Reproduce the following description of the biological anthropology minor word for word, in full.
-------- TEXT UNDER STUDY --------
Minor in Biological Anthropology
The Minor in Biological Anthropology provides students with a basic understanding of how evolutionary principles can be applied to answer the question of why humans are the way we are. It allows students to explore basic concepts in evolution, human biology, primatology, behavioral ecology and paleoanthropology. This minor is especially relevant for students with an interest in both science and social science and is also attractive for those on a pre-health track.
Advisor: Assistant Professor Zarin Machanda
Program Requirements and Policies
Five courses are required for the Minor in Biological Anthropology (at least 15 credits).
One required gateway course that all students must take (ANTH 40.)
- ANTH 40 Introduction to Biological Anthropology
Three courses related to biological anthropology, one of which may be taken in another department but must be approved by the Department of Anthropology.
- ANTH 42 Extreme Environments: Human Adaptability to Novel Habitats
- ANTH 44 Primate Social Behavior w/ Lab
- ANTH 49 Gateway Course in Biological Anthropology (varies by semester-refer to course guide)
- ANTH 126 Food, Nutrition, and Culture
- ANTH 149-33 Selected Topics: Forensic Anthropology
- ANTH 149-52 (CSHD 143-06) Selected Topics: Why We Do the Things We Do: Evolutionary Perspectives on Human Development
- ANTH 150 Human Evolution
- ANTH 177 Chimpanzee Behavioral Ecology
- ANTH 179 Building Babies and the Evolution of Childhood
- ANTH 182 Human Physique
- ANTH 185-01 Current Topics In Anthropology: Evolutionary Medicine
- ANTH 185-09 Current Topics In Anthropology: Primate Conservation
- BIO 110 Endocrinology
- BIO 183 Darwinian Medicine Seminar
- PSY 09 Introduction To Cognitive & Brain Sciences
- PSY 13 Social Psychology
- PSY 25 Animal Learning
Capstone project in biological anthropology.
There are two options for a capstone project. First, students can opt to take an upper level seminar for which the final product is a research paper of 20+ pages. Second, students can pursue an independent study (this can either be in the Anthropology department or approved research in a lab in a different department; the project must be rooted in biological anthropology). This project must be approved by both the Anthropology department and the PI of the lab where research is being conducted. In order for the independent study to be counted towards the minor, the final paper will be evaluated by a member of the Anthropology faculty.
-------- RECORDED INFORMATION --------
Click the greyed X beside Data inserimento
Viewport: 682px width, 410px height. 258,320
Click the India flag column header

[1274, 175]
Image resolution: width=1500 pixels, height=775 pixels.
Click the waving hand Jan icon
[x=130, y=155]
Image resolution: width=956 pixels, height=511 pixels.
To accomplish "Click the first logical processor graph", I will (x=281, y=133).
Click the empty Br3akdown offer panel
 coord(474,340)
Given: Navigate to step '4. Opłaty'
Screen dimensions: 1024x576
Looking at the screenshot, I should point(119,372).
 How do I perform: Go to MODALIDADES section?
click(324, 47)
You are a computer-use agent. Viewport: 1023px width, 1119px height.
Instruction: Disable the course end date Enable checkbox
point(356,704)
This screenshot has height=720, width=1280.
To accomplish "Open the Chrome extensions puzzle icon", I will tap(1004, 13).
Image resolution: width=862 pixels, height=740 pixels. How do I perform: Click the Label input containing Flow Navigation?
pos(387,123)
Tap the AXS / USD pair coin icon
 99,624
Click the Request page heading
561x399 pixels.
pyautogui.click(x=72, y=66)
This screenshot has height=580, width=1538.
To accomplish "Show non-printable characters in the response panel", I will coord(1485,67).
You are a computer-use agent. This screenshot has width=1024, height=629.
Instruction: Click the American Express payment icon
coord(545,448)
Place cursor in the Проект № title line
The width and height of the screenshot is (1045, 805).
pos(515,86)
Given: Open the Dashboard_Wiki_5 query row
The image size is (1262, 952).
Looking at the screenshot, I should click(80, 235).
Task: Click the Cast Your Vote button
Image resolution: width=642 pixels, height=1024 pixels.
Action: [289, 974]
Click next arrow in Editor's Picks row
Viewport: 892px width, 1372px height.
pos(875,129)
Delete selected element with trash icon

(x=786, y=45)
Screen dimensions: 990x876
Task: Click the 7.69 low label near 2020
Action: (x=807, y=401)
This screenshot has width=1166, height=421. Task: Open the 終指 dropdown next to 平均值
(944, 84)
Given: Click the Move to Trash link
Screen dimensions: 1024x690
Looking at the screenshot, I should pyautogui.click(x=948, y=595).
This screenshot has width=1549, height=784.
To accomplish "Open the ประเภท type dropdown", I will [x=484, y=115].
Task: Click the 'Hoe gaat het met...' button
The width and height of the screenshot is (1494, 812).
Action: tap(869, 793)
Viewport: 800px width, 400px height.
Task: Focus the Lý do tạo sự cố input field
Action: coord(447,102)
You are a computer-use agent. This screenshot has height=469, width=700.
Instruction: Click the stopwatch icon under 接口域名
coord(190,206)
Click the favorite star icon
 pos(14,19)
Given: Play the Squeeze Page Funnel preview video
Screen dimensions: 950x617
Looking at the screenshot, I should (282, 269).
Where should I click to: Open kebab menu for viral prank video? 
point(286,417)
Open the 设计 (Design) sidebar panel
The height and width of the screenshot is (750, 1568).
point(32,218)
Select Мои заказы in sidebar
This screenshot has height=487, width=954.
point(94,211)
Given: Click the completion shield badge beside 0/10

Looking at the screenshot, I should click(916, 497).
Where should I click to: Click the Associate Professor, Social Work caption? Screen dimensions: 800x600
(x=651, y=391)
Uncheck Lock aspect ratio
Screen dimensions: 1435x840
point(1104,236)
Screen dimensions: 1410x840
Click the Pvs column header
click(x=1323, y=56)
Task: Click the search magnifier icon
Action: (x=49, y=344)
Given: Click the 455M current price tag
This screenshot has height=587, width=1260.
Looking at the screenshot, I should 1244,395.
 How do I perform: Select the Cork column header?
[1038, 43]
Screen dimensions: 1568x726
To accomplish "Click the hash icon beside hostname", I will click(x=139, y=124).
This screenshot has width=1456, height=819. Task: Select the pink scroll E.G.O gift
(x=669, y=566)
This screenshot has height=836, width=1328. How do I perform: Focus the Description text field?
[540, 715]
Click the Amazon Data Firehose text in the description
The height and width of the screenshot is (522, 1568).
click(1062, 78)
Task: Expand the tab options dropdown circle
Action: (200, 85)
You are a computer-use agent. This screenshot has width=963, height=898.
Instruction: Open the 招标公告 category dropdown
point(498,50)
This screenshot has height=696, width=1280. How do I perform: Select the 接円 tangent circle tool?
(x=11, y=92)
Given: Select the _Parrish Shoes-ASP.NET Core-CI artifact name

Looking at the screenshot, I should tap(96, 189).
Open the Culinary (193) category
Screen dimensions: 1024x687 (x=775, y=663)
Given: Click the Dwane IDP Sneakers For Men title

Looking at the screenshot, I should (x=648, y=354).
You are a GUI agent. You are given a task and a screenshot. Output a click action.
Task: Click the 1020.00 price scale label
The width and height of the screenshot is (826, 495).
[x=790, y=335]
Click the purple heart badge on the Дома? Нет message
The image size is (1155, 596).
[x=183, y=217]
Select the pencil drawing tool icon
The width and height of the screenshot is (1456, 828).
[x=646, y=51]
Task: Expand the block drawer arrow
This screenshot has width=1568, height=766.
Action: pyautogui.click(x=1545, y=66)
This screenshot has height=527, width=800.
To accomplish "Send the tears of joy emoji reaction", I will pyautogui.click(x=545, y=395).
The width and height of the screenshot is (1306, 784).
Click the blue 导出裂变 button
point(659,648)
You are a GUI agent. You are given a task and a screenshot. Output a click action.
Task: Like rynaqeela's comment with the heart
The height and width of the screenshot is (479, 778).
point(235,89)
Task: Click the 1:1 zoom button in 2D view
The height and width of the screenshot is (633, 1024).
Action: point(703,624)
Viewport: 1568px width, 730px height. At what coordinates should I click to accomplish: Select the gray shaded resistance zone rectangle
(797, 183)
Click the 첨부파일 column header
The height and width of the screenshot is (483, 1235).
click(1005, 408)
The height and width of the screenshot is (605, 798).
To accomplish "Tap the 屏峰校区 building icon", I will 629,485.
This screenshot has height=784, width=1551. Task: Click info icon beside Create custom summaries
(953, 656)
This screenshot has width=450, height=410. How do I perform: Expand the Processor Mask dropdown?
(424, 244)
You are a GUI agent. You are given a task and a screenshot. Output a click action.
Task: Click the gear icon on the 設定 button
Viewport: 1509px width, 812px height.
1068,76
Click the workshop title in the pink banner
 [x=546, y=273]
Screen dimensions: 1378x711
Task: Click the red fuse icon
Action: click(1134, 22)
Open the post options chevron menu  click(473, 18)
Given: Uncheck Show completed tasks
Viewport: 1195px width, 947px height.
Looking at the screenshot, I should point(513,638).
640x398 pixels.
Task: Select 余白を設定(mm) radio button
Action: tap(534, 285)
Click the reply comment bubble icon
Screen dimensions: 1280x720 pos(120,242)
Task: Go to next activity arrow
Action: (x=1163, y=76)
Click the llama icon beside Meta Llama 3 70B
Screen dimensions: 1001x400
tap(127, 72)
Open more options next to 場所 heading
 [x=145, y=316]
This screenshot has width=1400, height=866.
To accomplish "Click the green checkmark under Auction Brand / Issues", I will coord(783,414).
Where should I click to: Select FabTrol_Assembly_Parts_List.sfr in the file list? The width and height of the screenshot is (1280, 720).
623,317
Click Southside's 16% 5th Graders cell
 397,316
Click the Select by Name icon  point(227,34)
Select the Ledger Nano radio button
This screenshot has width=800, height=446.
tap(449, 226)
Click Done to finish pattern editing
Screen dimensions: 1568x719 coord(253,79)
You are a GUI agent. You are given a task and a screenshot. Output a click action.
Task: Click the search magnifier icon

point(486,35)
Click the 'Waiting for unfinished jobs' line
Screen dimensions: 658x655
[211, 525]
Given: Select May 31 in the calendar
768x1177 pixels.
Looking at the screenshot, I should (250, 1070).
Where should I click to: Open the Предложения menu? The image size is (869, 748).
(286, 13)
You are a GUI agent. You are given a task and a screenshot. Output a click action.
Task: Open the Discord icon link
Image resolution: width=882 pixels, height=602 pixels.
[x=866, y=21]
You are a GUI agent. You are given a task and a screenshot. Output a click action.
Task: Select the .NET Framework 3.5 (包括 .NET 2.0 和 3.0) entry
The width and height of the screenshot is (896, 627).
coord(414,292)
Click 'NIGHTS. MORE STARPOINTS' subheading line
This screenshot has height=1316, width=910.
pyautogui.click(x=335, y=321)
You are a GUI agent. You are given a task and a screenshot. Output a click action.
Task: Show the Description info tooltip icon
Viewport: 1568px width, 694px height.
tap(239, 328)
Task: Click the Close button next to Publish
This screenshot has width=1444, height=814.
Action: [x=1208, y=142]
--------
**ANSWER TO THE EXERCISE:**
Minor in Biological Anthropology
The Minor in Biological Anthropology provides students with a basic understanding of how evolutionary principles can be applied to answer the question of why humans are the way we are. It allows students to explore basic concepts in evolution, human biology, primatology, behavioral ecology and paleoanthropology. This minor is especially relevant for students with an interest in both science and social science and is also attractive for those on a pre-health track.
Advisor: Assistant Professor Zarin Machanda
Program Requirements and Policies
Five courses are required for the Minor in Biological Anthropology (at least 15 credits).
One required gateway course that all students must take (ANTH 40.)
- ANTH 40 Introduction to Biological Anthropology
Three courses related to biological anthropology, one of which may be taken in another department but must be approved by the Department of Anthropology.
- ANTH 42 Extreme Environments: Human Adaptability to Novel Habitats
- ANTH 44 Primate Social Behavior w/ Lab
- ANTH 49 Gateway Course in Biological Anthropology (varies by semester-refer to course guide)
- ANTH 126 Food, Nutrition, and Culture
- ANTH 149-33 Selected Topics: Forensic Anthropology
- ANTH 149-52 (CSHD 143-06) Selected Topics: Why We Do the Things We Do: Evolutionary Perspectives on Human Development
- ANTH 150 Human Evolution
- ANTH 177 Chimpanzee Behavioral Ecology
- ANTH 179 Building Babies and the Evolution of Childhood
- ANTH 182 Human Physique
- ANTH 185-01 Current Topics In Anthropology: Evolutionary Medicine
- ANTH 185-09 Current Topics In Anthropology: Primate Conservation
- BIO 110 Endocrinology
- BIO 183 Darwinian Medicine Seminar
- PSY 09 Introduction To Cognitive & Brain Sciences
- PSY 13 Social Psychology
- PSY 25 Animal Learning
Capstone project in biological anthropology.
There are two options for a capstone project. First, students can opt to take an upper level seminar for which the final product is a research paper of 20+ pages. Second, students can pursue an independent study (this can either be in the Anthropology department or approved research in a lab in a different department; the project must be rooted in biological anthropology). This project must be approved by both the Anthropology department and the PI of the lab where research is being conducted. In order for the independent study to be counted towards the minor, the final paper will be evaluated by a member of the Anthropology faculty.